А потом замолк. Не знаю, жив — не жив.
А что до «хулиганки-грубиянки»…
Да. А где вы видели ласковую войну, я же черепок от нее, последний. Война кончается не тогда, когда кончается, а когда уйдет последний искалеченный.
Замыкающая я.
Ну, все. Моя остановка. Вам счастливо.
Монолог свидетеля
Стук в дверь, щелчок замка и вопрос «Можно войти?» прозвучали одновременно. На пороге соседка по дому.

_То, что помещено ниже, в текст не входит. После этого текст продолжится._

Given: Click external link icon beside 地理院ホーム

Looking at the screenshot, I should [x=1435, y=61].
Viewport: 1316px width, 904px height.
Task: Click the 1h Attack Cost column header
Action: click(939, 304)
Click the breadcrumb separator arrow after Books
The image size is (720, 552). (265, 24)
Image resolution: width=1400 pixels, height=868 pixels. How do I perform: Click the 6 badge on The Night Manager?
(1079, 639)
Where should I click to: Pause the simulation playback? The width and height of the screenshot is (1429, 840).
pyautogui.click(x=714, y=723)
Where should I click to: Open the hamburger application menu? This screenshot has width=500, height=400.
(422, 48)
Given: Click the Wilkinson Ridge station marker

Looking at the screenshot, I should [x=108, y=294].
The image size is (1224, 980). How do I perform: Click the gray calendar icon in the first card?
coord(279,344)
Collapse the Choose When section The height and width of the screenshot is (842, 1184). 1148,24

— Здравствуйте. Извините, который теперь час? У меня вообще-то есть часы, но я не люблю на них смотреть. Вы простите, я очень взволнована. Спасибо, я на минутку, я постою. У вас есть знакомый адвокат? Понимаете, чужую машину разбила. Ну, не совсем чужую, но и не совсем свою. Вдребезги. Дети говорят, скажи спасибо, что жива осталась. Машина — дочкина. Она говорит (молодец дочка, конечно), она говорит: груда железа, плевать, дескать. А мне обидно. И получилась эта авария не по моей вине, а по моему расстройству: пришла к моей соседке Нине Деми, вы знаете её, мы с ней на одном этаже, вообще-то она Деменюк, но здесь стала Деми: сократилась. Пришла к ней, а у ней молодая такая особа симпатичная, наверное, родственница. Сидят-разговаривают, а у той, молодой — лицо без выражения, какое хочешь вешай. Здесь, говорят, не принято обременять окружающих выражением своего лица. Мне это странно. У всех американских артисток есть выражение лица. Я помню — еще девчонкой была, а забыть не могу — мы смотрели фильмы с артисткой Диной Дурбин. Уж что-что, а выражение лица у нее было: всю дорогу улыбалась. Сейчас посмотришь, ну, только и есть что улыбается, и разные другие выражения лица, а смотреть приятно. А тогда — это просто счастье было увидеть такое. Одна мысль, что где-то есть такая жизнь, такая одежда, такая посуда, такая пелерина, вроде как кружевная, и улыбка артистки в комплекте с этой пелериной, и пела она на русском языке, но не по-русски и красиво так это эр произносила: «Эх раз, еще раз!», — другая жизнь. Недосягаемая, как сказка. Все с ума сходили. Мы-то из нищеты не выбирались сразу после войны. А сейчас, лучше не смотреть это кино, одно расстройство.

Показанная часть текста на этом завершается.